Second, it would be important for the initiative to be owned and controlled by the central bank. This is to assure the intended beneficiaries that the policy would not change in the event of a government change. Similar concerns arose with Roshan at the time of the recent change of government. Rumors started circulating on social media that the political change could mean the abandonment of Roshan. SBP had to step in to reiterate that Roshan was a central bank initiative. Investors and earners of foreign exchange must be able to rely on the fact that the policy regime under which they are allowed to deposit their foreign exchange is not politically bound.

Once ownership is established, creating the framework for the banking system to facilitate innovators would be easy. SBP’s lessons from Roshan’s launch would help get this off the ground quickly. The first step would be to open a digital account through a streamlined customer journey with standardized requirements. In the early stages of Roshan’s launch, SBP officials had to sit with banks’ IT teams, urging them to redesign their customer journeys to achieve the goal of customer facilitation. The same approach may be needed here. As part of the customer survey, there should be a mechanism to ensure that the beneficiary of the account is a start-up, an IT or ITeS company or a freelancer. A simple approach would require proof of proper registration with SECP or the Pakistan Software Exports Board; other solutions would also be possible.

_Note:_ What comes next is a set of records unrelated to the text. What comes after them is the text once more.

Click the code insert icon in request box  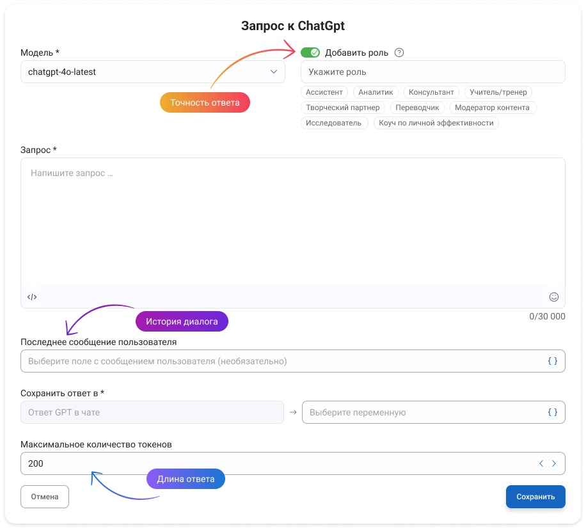point(32,297)
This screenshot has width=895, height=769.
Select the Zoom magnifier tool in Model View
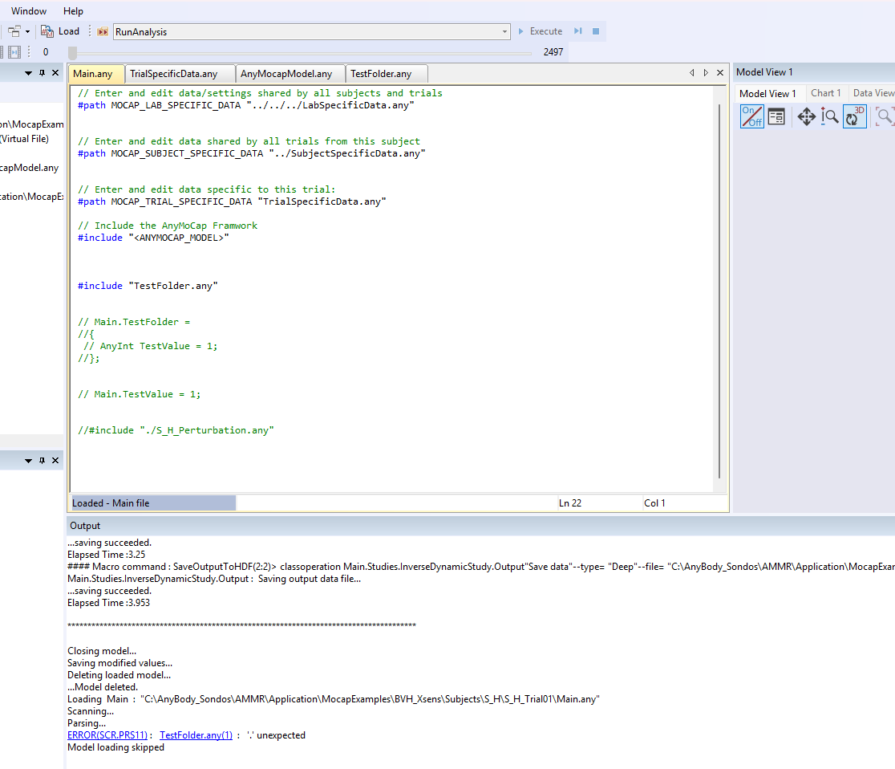830,117
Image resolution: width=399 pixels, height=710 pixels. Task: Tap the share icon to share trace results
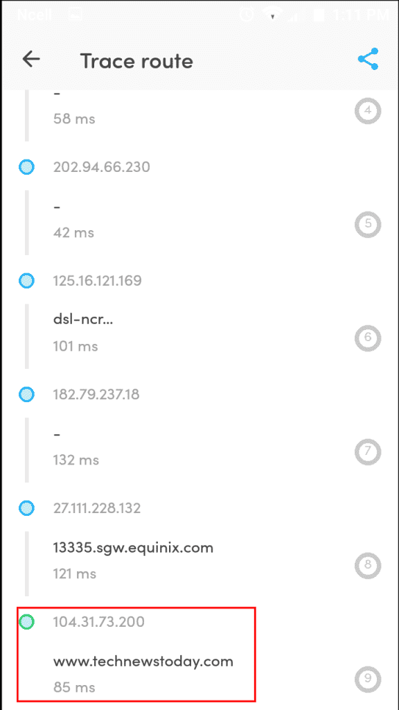click(368, 59)
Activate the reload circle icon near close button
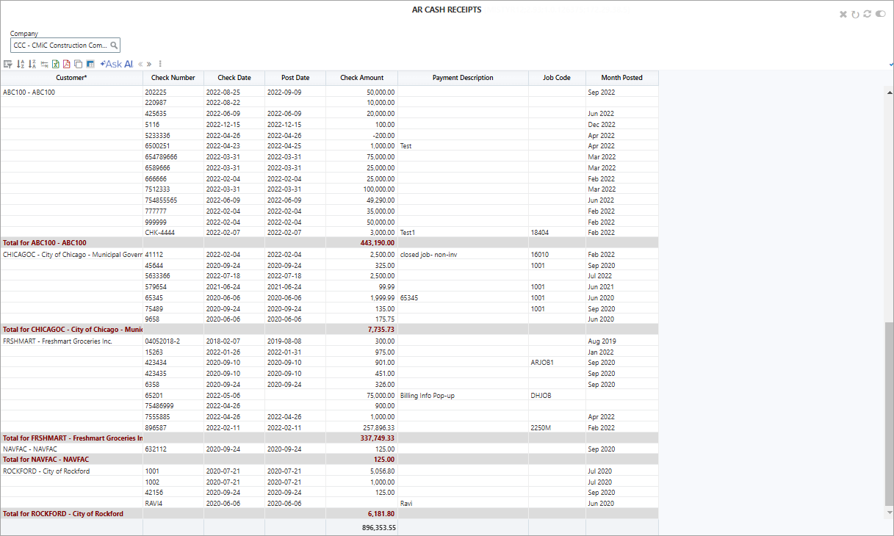 point(854,14)
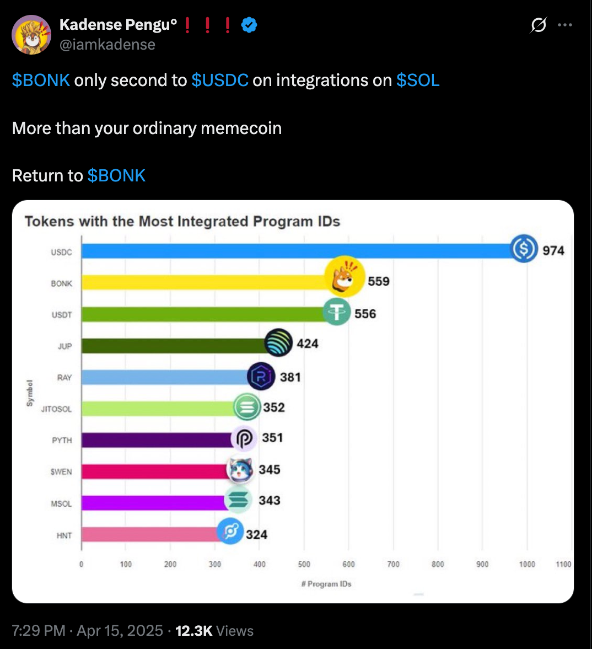
Task: Open the $USDC cashtag link
Action: [x=220, y=81]
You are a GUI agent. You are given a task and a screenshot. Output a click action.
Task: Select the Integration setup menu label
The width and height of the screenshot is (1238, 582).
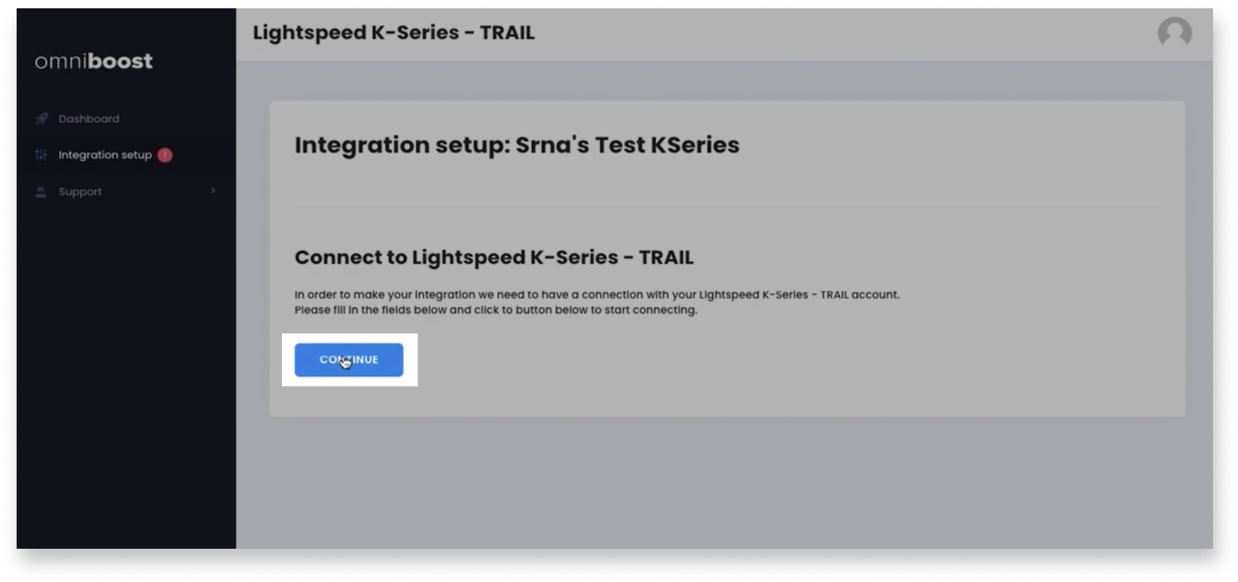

The second element of the framework would be the repatriability of funds brought in from abroad and attractive returns on foreign exchange held in Pakistan, as has been done for Roshan. To avoid arbitrage opportunities, it might be easiest to offer the same terms as through Roshan. And finally, and crucially, the framework would need a simple and definitive tax system on profits earned from such funds brought in from outside, as has been done for Roshan.

Supporting our emerging innovation sector is essential to support growth and a diversified economic fabric. Our main industries and our export structure are largely the same as they were ten years ago. Fast-growing emerging markets drive innovation and competition to shake up existing structures and introduce new products, services and brands. The global space for housing innovators is also becoming competitive. We don’t want to lose Pakistani innovators to nearby jurisdictions just because we can’t proactively address their needs. For innovation to flourish in Pakistan, our financial system must come forward to provide Roshan solutions to our innovators.

The writer is a former governor of the State Bank of Pakistan.